'Our Yorkshire rhubarb is eaten in Paris and Miami'

E Oldroyd & Sons Janet Oldroyd-Hulme picks rhubarb by candlelight. She is a woman with blonde hair and a white jumper. She stands in the dark holding pink rhubarb sticks with small green/yellow leaves.E Oldroyd & Sons
Janet and Neil Oldroyd-Hulme are the fifth generation of rhubarb growers at E Oldroyd & Sons.

While much of the country shivers in sub-zero temperatures, in warm cosy sheds in West Yorkshire pink sticks of rhubarb are growing at rates of an inch a day.

Not many crops are harvested in the dead of winter, but the first few weeks of January are the peak of forced rhubarb season.

It is the busiest time of year for the nine families who are continuing the age-old tradition in a 9 sq mile (23km sq) area between Leeds, Wakefield and Bradford known as the Rhubarb Triangle.

Bob Tomlinson and his wife Paula, from Pudsey, are the fourth generation of Tomlinson rhubarb growers.

He says they will harvest about 40 tonnes a week between the two of them during January.

"It goes from 0mph at Christmas to 200mph now.

"It goes crazy because we only have a three-month period. It's got that seasonality that not much has and people look forward to it."

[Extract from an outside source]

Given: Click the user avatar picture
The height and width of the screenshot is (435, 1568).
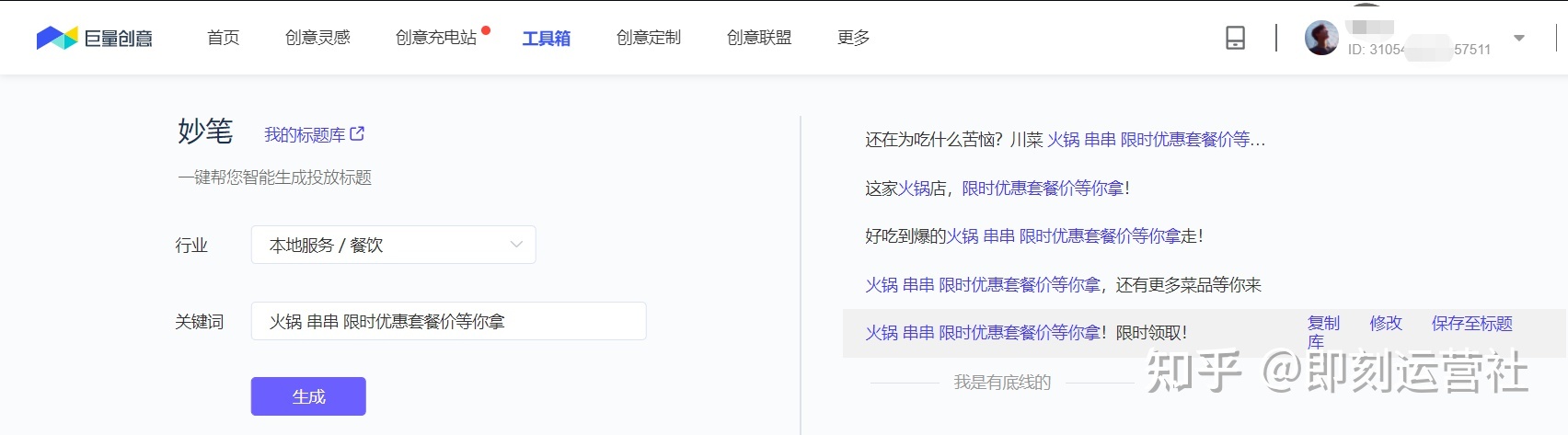Looking at the screenshot, I should coord(1321,38).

E Oldroyd & Sons Neil Oldroyd-Hulme picks rhubarb by candlelight. He is a bald man with a small amount of short white hair he is bending over holding a bundle of pink rhubarb sticks with green/yellow leaves in a dark shed.E Oldroyd & Sons
The fastest growing rhubarb varieties can grow up to an inch a day

The process is long and expensive. It is grown outside for two years and then when the roots are ready they are moved into forcing sheds – pitch-black sheds kept at ambient temperatures.

In the sheds the roots begin to grow sticks of the reddish pink vegetable with yellow leaves - sometimes making popping and creaking noises as they grow.

And then, when ready, they are picked by candlelight to keep the sheds as dark as possible.

Mr Tomlinson says: "We've got heaters so we keep it at about 12-13 degrees. It's all done by manual labour but it's quite a cosy job. If you're harvesting, you're cosy."

But rhubarb, which is a native plant of Siberia, also needs the colder temperatures.

According to Janet Oldroyd-Hulme, director of E Oldroyd & Sons in Rothwell, a frost is essential for the roots – and is key to the sweeter, more tender sticks that the forcing process creates.

She says: "We measure frost nightly in the soil.

"Once the frost converts the carbohydrate in the root to glucose that root is tricked into growth. They grow from their own energy reserves.

"We provide heated sheds and mist irrigation, so it gets warmer temperatures. The fastest growing varieties can grow up to an inch a day.

"As the sticks are pushing past each other you hear creaking as it grows, a bit like your old bones as you get out of a chair."

In the early 20th Century there were 200 farms growing rhubarb in the Triangle, but today just nine remain.

The area was ideal for cultivation because it was a situated in a frost pocket and there was cheap coal available from local mines to heat the sheds. Special rhubarb trains ran daily from Ardsley Station until the 1960s, and farmers elsewhere in the country could not compete with Yorkshire's output.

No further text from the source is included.